───── ENTRIES PROVIDED
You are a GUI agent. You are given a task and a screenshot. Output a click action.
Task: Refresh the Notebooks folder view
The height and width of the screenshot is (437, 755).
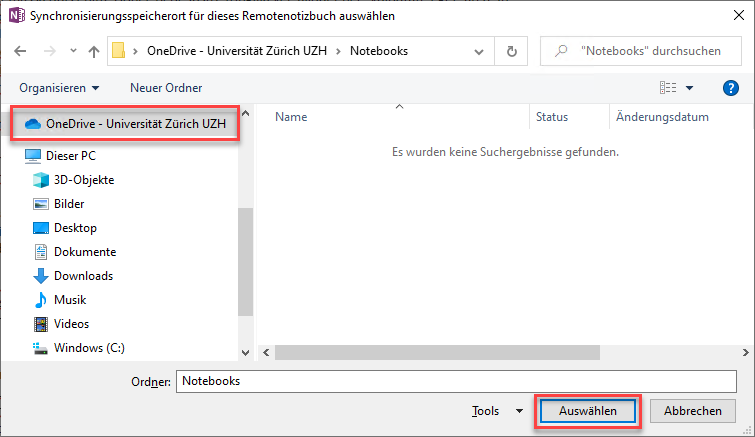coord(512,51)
──────────
───── ENTRIES PROVIDED
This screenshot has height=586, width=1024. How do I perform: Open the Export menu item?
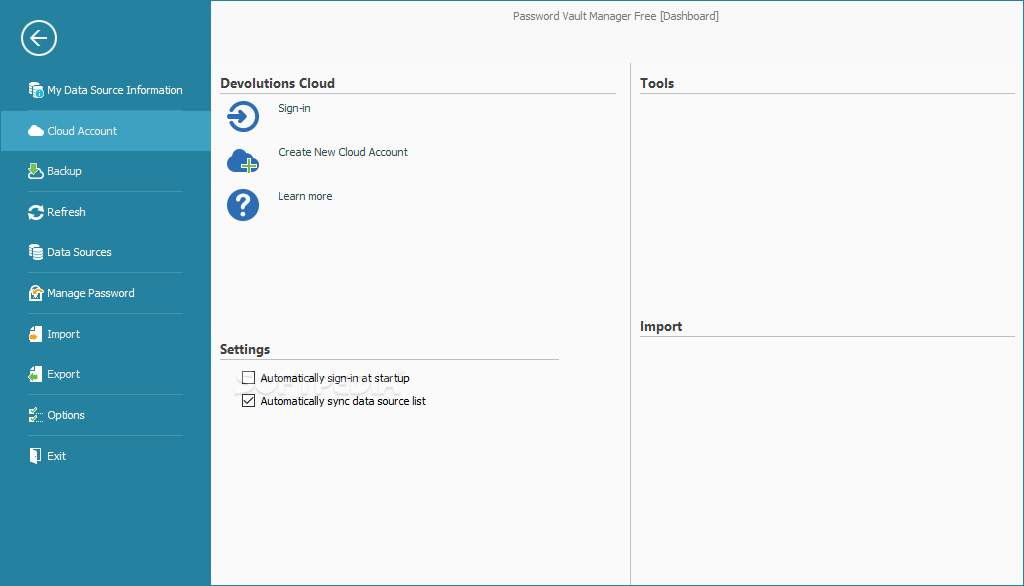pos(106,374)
──────────
───── ENTRIES PROVIDED
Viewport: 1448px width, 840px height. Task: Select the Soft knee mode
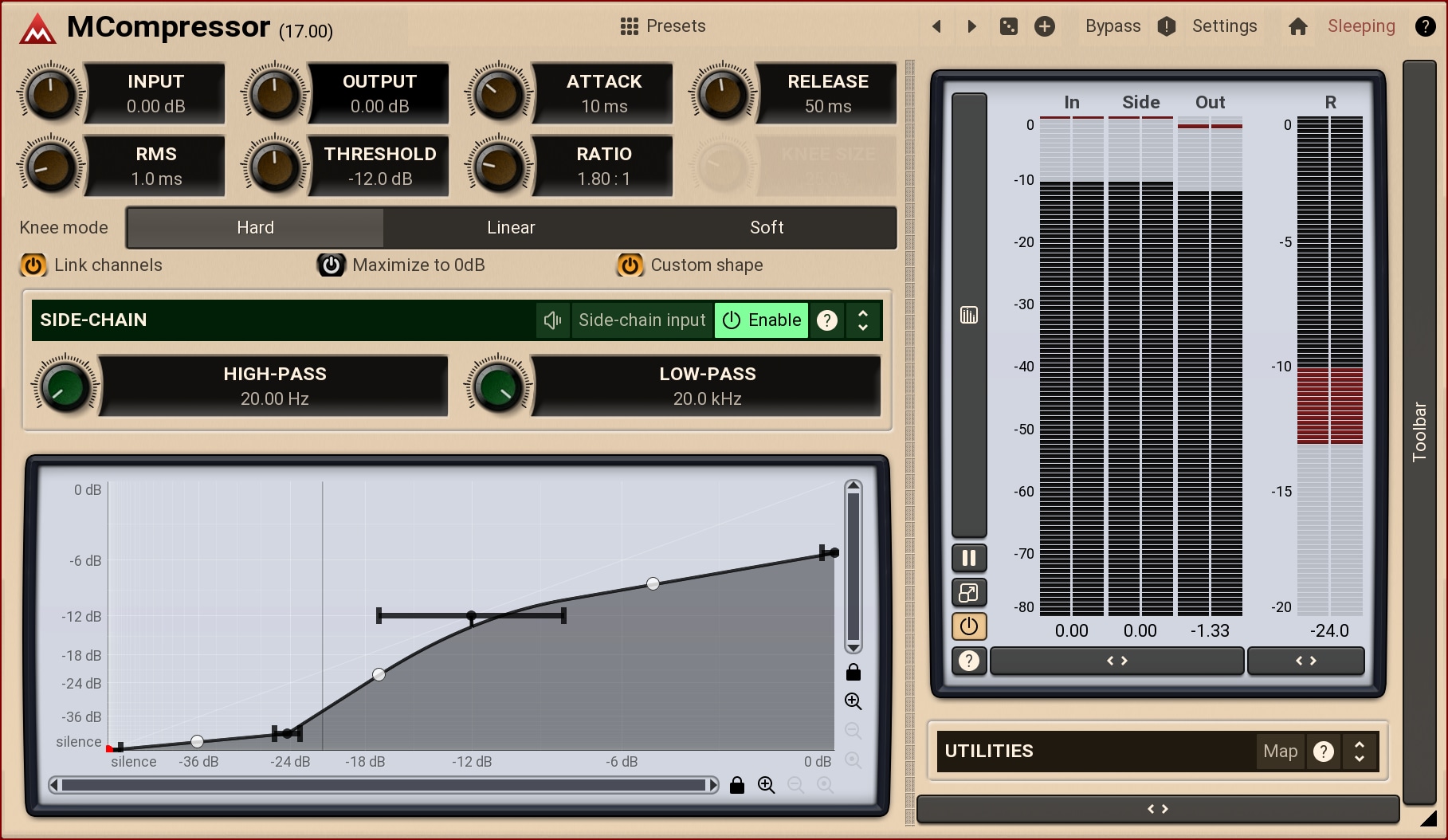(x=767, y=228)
──────────
Rewrite everything from the line containing "This screenshot has" down to the line containing "pos(106,374)", requests included, adding 62 to every coordinate in the answers. Leave the pictures out.

This screenshot has height=586, width=1024. How do I perform: Open the Export menu item?
pos(168,436)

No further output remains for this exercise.